Just in Time Access: A Practical Guide to Zero Trust

Learn how just in time access eliminates standing privileges to boost security. This guide covers JIT patterns, trade-offs, and implementation with EnvManager.

June 19, 2026by EnvManager Team
just in time accesszero trustsecrets managementdevsecopsprivileged access

You probably have at least one secret in your stack that makes everyone uneasy.

It might be a production database password copied into a CI variable years ago. It might be a cloud credential that still works for people who changed teams. It might be an API key shared through Slack during an outage and then informally reused in local .env files, scripts, and staging jobs until nobody knows where it lives anymore.

The moment that key shows up in git history, a browser console, or a forgotten build log, the problem becomes obvious. The issue isn't only secret storage. It's permanent access. A credential that never expires turns one mistake into a durable security problem.

Just in time access fixes that by changing the workflow. Access exists only when someone or something needs it, for a specific task, and then it disappears again.

Table of Contents

Why Permanent Access Is a Ticking Time Bomb

The late-night version of this problem is familiar. A teammate notices that an old API key may have landed in a public repo. Someone rotates it. Then another service breaks because that same key was also sitting in a deployment script, a cron job, two developer laptops, and an old support runbook. You fix the immediate leak, but you still don't know where the blast radius ends.

That is what permanent access does to an engineering team. It hides risk inside convenience.

Just in time access is the opposite model. Instead of leaving administrative or sensitive access available all the time, a user or non-human identity starts with no elevation, gets the minimum permissions needed for a task, and loses them immediately after use, as described by Palo Alto Networks' overview of JIT access. That matters because it reduces the attacker's usable window and limits the damage from stolen credentials or hijacked sessions.

Permanent credentials spread farther than teams expect

Long-lived access tends to move in ways policy documents never capture:

  • Developers copy what works: A credential used during an outage becomes the default for future fixes.
  • Automation inherits old assumptions: CI jobs, deployment hooks, and support scripts keep the same permission set long after the original task changed.
  • Offboarding misses edge cases: Access gets removed from the identity provider, but static tokens in local tools and integrations remain valid.

Permanent secrets don't only create a storage problem. They create a memory problem. The team has to remember everywhere access was ever granted.
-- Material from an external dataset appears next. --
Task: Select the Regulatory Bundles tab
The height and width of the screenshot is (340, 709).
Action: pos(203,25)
JIT changes the question from "Who still has access?" to "Who needs access right now?" That shift is what makes it practical in modern environments where cloud resources, remote access, and API-heavy systems change faster than manual reviews can keep up.
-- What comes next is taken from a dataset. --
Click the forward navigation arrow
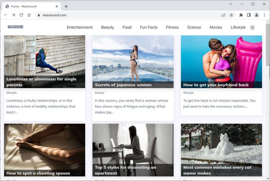 [13, 15]

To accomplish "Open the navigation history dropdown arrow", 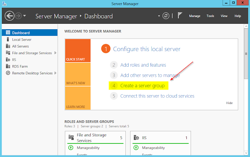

The Core Principle Zero Standing Privileges

A hotel key card is a better mental model than a master key. It works for one room, for one guest, during one stay. After checkout, it stops working without anyone chasing the guest down the hallway.

That is the core of zero standing privileges. Access isn't permanently assigned and periodically reviewed. Access starts at zero and is granted only when the request is verified.

A diagram contrasting traditional permanent access with Just-In-Time access as part of Zero Standing Privileges.

Modern JIT guidance describes this as a workflow built around request, verify, approve, grant, and revoke, with access granted only for a defined need rather than left standing indefinitely, according to Huntress on just-in-time access. That dynamic model is what directly addresses privilege creep, where people and systems accumulate more access over time than they still need.

Why static entitlements keep expanding

Static permissions drift for boring reasons, not dramatic ones. A senior engineer gets production access for an incident and keeps it. A contractor needs one database for a migration and ends up with a broader role because it was faster. A service account starts with one API permission and gradually absorbs three more because nobody wants to break a release.

None of that feels reckless in the moment. Over time, it becomes normal.

If you're also thinking about governance and evidence, this is why teams reviewing preparing for PAM audits in 2026 keep focusing on access history, approvals, and revocation, not just credential storage. Auditors usually care less about what your policy says than whether your workflows produce proof.

What a zero standing model changes

In practice, zero standing privileges works best when you stop treating access as a role assignment problem and start treating it as a runtime decision.

A strong implementation usually includes:

  • A clear trigger: a support task, deploy approval, break-glass event, or ticket-linked request
  • A policy check: requested resource, reason, timing, and user or workload identity
  • Automatic cleanup: no manual reminder to revoke later
  • An audit trail: request, approval, use, and expiration all recorded

For teams building toward zero trust more broadly, EnvManager's guide to implementing a zero trust model in practice is useful because it frames access as continuous verification rather than a one-time grant.

Practical rule: if access relies on someone remembering to remove it later, it isn't really just in time.

The biggest misconception is that this slows engineers down by default. Badly designed JIT does. Good JIT narrows the permission, automates the workflow, and gets out of the way.

Real-World Benefits and Practical Trade-offs

JIT earns its place quickly when teams look at real operational risk instead of security slogans. The wins are tangible. So are the headaches.

A comparative chart showing the benefits and trade-offs of implementing Just-In-Time access security protocols.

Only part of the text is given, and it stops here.